By RYAN MELANSON
Monday, Sept. 26, 2011
While the relationship between the Island medical community and Health PEI is still rocky at best, there are reasons to be optimistic about the future, said the president of the Medical Society of Prince Edward Island on Monday.
In a speech to the Charlottetown Rotary Club at the Delta Hotel in Charlottetown, Dr. Rachel Kassner said the relationship between doctors and the new government entity started off with great difficulties.
“In hindsight, it’s been a tough year for the medical profession. Many physicians felt slighted by government handling of internal issues that became public. I’ve heard anger, resentment and disillusionment about the approach and treatment by government and Health PEI.”
Lately, however, Kassner said some of the major issues are being resolved and the relationship is turning a corner.
Kassner is optimistic about a focus group set up by Health PEI to review the controversial Hay Group report, which suggested the number of doctors practising on the Island should be drastically lowered.
As well, Kassner mentioned a promise from Health PEI to review new bylaws putting doctors at risk of being reprimanded for speaking out against government actions.
“I can tell you that it now feels like a collaborative approach, with the opinions and views of the profession being valued.”
It was acknowledged, however, that the current system of health care is financially unsustainable.
“The face of health care in P.E.I. and all of Canada has changed, and will continue to change,” Kassner said.
Costs can be cut while keeping the quality of care, but Kassner said doctors must regain some of their voice and leadership role in the community and communicate regularly with Health PEI to make the correct changes to the system.
“We must strive to regain our credibility, to demonstrate the value of a collaborative approach and again be part of the decision making process… Our criticism be constructive and our focus must be innovative.”
The difficulties of the past year have hurt medical professionals on the island, but the effects can be reversed with a positive approach, Kassner said.
“Some might say our reputation has been unjustifiably tarnished, but doctors will fight to regain their influence. I have not met a single doctor who isn’t vitally interested in patient care and improving the delivery of health care.”
The key is despite a difficult beginning, an open, honest and collaborative relationship will allow the situation to become a win for Island doctors, a win for Health PEI, and a win for Islanders who want higher quality health care in the province, Kassner said.
James MacNutt, the chair of the day’s meeting, said Kassner’s medical background made her a unique guest for the group.
“Family medicine is an honourable profession to be devoted to, and with the voice and leadership Dr. Kassner has within the community, we’re delighted to have her here today.”
Nobody likes to think about the problems with delivering health-care on the Island, but Kassner’s speech forced the audience to consider them.
“She presented some ideas that are challenging, but I think they’re also very important and it’s something we should all be reflecting on,” MacNutt said.

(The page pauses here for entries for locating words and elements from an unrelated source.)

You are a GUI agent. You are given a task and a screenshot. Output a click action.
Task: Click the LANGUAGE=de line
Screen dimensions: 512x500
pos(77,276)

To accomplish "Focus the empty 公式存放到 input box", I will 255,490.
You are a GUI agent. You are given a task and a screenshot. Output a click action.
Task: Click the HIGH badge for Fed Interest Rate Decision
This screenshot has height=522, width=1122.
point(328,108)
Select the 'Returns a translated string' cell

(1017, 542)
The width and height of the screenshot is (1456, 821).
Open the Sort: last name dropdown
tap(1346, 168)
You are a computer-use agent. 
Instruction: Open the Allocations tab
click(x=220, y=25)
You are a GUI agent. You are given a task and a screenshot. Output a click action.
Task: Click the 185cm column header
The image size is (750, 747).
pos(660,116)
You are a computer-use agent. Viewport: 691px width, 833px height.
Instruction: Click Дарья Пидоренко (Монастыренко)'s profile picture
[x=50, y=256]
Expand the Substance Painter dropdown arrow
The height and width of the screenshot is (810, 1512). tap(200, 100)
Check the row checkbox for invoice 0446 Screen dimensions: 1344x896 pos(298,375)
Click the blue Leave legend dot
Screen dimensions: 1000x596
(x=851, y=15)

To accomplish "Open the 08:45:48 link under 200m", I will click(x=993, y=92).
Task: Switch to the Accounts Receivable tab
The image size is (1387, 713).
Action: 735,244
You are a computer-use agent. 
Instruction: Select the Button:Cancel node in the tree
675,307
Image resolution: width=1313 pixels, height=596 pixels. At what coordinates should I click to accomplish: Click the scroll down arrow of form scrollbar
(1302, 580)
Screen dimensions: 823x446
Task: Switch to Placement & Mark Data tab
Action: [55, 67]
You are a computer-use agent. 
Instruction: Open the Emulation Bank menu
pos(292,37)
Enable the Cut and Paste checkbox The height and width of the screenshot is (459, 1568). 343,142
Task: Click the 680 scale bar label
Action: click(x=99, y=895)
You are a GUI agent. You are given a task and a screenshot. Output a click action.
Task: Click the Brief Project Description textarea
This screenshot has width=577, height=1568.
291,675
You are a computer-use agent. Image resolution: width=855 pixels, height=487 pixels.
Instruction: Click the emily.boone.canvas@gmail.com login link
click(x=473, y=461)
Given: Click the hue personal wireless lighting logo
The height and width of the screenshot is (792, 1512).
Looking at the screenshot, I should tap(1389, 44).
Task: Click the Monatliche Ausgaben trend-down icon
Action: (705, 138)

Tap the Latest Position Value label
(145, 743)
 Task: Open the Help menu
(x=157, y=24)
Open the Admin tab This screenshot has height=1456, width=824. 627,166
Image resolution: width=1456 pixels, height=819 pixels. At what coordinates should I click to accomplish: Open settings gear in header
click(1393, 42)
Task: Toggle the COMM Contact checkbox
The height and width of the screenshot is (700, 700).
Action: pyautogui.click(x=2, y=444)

Kasser left the audience with a challenge to put political allegiances aside and question provincial candidates and party leaders on what they plan to do to improve health care on Prince Edward Island.
“The provision of health care services is the single largest expenditure for P.E.I. How our dollars are allocated and how programs are designed are of interest not only to health-care providers, but to each and every one of us.”